What to work on:
Your answer should be every line below that includes the word "agent".

The input Start Marker

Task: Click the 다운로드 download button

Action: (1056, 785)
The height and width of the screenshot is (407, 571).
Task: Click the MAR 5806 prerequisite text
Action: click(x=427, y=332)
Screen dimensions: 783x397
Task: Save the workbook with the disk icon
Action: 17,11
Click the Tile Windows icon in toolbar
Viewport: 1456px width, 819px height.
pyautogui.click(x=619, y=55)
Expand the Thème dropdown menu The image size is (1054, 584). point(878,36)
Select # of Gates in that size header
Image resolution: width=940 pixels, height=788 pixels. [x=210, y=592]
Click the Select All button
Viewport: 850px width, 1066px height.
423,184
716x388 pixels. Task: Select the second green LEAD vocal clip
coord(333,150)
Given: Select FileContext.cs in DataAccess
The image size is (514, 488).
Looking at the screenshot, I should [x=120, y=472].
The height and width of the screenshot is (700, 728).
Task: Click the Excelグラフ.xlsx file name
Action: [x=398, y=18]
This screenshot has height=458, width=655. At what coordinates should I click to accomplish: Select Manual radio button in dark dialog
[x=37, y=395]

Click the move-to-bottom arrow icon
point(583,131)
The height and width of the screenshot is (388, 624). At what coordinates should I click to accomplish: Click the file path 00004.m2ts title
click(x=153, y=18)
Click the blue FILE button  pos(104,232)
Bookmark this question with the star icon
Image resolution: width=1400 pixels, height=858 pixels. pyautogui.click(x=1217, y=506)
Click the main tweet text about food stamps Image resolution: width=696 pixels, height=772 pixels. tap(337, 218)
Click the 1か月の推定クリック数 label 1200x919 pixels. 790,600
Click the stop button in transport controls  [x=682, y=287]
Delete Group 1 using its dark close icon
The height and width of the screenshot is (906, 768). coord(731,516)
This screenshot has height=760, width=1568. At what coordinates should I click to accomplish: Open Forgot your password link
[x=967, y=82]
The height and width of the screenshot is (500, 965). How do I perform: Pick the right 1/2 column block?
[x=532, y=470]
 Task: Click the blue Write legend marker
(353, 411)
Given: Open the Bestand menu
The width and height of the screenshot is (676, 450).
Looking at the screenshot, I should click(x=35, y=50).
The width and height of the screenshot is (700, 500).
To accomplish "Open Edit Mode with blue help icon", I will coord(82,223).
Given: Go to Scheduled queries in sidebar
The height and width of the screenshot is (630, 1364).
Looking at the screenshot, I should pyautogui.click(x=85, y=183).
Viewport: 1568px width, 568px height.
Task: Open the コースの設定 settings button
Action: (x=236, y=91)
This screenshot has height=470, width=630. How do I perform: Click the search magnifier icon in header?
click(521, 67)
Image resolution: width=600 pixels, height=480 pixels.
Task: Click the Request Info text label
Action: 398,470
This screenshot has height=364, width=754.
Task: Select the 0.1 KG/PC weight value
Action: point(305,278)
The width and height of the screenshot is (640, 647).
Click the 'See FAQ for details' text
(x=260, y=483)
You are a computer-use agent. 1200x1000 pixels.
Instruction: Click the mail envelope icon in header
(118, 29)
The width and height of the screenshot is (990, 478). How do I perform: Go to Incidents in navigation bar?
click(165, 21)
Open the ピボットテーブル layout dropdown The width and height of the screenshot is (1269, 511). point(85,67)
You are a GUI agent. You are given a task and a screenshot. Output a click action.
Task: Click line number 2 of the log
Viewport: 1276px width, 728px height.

The input End Marker

Task solution:
You are a computer-use agent. 1200x1000 pixels.
You are a GUI agent. You are given a task and a screenshot. Output a click action.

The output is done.